[Supplied material]

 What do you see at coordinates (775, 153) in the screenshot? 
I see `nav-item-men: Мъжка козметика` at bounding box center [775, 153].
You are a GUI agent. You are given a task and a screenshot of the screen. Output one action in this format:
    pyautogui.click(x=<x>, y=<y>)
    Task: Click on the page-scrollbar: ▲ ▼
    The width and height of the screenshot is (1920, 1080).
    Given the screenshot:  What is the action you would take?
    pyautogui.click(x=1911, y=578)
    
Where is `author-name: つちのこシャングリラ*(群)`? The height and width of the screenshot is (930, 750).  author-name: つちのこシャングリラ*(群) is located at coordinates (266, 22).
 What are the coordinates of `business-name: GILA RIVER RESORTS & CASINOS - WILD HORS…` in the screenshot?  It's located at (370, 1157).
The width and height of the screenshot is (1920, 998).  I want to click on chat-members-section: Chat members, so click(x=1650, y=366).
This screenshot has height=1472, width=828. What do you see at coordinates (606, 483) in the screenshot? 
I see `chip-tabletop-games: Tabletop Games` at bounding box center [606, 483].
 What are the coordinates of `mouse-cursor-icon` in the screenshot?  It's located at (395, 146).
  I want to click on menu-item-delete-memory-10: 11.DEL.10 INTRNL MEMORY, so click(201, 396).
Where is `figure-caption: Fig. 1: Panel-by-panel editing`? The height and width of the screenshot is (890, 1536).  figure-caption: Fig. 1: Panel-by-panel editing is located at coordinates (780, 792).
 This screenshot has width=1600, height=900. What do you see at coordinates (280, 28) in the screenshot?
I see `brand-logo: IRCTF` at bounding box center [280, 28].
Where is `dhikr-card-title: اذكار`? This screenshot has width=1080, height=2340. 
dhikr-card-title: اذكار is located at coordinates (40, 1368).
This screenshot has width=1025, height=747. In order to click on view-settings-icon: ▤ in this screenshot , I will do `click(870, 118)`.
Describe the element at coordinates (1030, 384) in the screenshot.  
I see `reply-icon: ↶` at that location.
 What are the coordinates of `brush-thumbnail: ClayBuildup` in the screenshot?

[Directions for this task]
How many lines in the entries above contain the word "coordinates"? Reply with the number alone.

[Written response]
10